** begin Source text **

Coffee Compass Mystery 9 is more of a medium roast to my taste. They never tell you what is in the mystery blend. Once you are happier with your set up and the process I strongly recommend trying their Tusker Elephant Blend Beans and or Old Brown Java. If you like the dark side I think you might like these.


----------



## Jackabb (Nov 6, 2018)

Thank you everyone for the advice and opinions.

I did buy 2 kgs of number 9 mystery and it is just settling down now, initially I was getting frothy shots but a bit of research and I suspect that the beans still hadn't degassed; only being roasted 2 days before belivery.

Already excited to try something else, did by some union from Waitrose (not value I know but had a recent roast day on it), yayu Ethiopian and revelation. Revaluation much more to my tastes and got some pretty good shots....

Now need to work out why my puck is always soaked after use and if this is a problem or even indicating one??


----------



## Mrboots2u (May 10, 2013)

Jackabb said:


> Thank you everyone for the advice and opinions.

** end Source text **

**Problem A:** Translate this sentence from the coffee thread into Spanish: "They never tell you what is in the mystery blend."
**Problem B:** From the coffee thread, write out the passage starting with "## Jackabb (Nov" and going on through "days before belivery.".
The lines after this point have no connection to the coffee thread.

** begin Extracted data **

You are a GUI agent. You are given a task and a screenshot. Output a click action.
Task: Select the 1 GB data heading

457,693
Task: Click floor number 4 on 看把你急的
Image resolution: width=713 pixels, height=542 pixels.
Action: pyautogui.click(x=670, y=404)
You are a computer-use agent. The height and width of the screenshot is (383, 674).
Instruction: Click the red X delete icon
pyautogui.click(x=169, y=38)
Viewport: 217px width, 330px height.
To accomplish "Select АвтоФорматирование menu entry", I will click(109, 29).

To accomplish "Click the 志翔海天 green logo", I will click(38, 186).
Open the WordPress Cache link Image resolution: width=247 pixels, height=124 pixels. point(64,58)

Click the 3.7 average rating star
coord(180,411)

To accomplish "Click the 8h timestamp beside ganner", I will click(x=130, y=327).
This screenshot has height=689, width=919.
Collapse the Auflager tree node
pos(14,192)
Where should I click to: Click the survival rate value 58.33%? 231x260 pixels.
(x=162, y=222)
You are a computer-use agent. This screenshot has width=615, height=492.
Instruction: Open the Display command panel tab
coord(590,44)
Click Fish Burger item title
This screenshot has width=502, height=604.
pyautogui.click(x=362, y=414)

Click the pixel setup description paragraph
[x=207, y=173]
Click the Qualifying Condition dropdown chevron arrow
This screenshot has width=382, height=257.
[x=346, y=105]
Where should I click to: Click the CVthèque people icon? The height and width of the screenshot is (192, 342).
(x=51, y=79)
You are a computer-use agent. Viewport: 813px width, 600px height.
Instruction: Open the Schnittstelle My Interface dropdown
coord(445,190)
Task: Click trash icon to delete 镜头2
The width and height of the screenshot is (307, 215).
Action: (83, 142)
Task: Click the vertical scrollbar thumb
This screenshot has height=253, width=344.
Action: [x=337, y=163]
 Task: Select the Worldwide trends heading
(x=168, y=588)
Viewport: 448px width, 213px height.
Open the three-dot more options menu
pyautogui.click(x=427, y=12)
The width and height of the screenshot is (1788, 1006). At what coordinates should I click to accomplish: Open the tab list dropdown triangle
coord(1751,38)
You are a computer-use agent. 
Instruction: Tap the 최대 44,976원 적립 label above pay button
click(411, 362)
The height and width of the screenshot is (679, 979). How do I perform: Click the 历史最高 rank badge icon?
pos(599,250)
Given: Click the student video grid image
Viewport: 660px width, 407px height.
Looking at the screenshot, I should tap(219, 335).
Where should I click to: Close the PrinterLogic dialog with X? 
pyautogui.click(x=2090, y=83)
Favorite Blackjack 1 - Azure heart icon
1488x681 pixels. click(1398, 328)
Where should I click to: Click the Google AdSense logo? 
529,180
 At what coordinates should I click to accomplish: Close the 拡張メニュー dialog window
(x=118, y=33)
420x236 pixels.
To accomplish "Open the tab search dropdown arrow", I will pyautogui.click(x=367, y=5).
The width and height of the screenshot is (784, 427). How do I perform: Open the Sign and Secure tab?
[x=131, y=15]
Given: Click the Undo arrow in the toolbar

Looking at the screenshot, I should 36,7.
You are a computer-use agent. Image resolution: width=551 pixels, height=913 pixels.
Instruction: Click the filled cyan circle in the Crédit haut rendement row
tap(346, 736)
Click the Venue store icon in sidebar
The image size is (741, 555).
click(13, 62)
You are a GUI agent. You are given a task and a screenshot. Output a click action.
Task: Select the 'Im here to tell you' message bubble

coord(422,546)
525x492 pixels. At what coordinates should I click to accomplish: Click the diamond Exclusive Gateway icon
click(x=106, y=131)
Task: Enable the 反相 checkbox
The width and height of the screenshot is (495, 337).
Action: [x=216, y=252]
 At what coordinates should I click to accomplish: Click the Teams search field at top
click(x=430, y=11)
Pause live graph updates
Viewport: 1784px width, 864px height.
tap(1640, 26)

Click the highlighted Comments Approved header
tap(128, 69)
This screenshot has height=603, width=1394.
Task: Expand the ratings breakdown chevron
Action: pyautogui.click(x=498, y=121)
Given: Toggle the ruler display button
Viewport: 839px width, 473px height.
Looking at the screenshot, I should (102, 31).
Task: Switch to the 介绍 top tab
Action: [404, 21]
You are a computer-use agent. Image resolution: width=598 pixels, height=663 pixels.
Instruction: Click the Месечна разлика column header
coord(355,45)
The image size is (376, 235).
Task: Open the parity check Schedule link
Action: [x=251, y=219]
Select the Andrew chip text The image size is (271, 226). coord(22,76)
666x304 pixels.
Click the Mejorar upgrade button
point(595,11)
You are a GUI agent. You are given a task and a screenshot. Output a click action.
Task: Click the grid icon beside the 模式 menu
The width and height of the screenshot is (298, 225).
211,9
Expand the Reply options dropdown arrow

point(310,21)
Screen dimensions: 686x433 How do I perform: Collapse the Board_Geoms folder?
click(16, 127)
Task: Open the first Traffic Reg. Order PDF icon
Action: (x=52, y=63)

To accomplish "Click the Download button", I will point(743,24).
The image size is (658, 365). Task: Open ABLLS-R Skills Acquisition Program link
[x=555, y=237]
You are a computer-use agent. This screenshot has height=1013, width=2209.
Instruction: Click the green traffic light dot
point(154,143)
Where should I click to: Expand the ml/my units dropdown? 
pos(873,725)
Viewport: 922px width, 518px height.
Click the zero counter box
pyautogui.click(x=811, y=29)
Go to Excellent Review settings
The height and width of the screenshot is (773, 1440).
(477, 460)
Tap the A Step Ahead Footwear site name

** end Extracted data **

**Task answer A:** Nunca te dicen qué contiene la mezcla misteriosa.

**Task answer B:**
## Jackabb (Nov 6, 2018)

Thank you everyone for the advice and opinions.

I did buy 2 kgs of number 9 mystery and it is just settling down now, initially I was getting frothy shots but a bit of research and I suspect that the beans still hadn't degassed; only being roasted 2 days before belivery.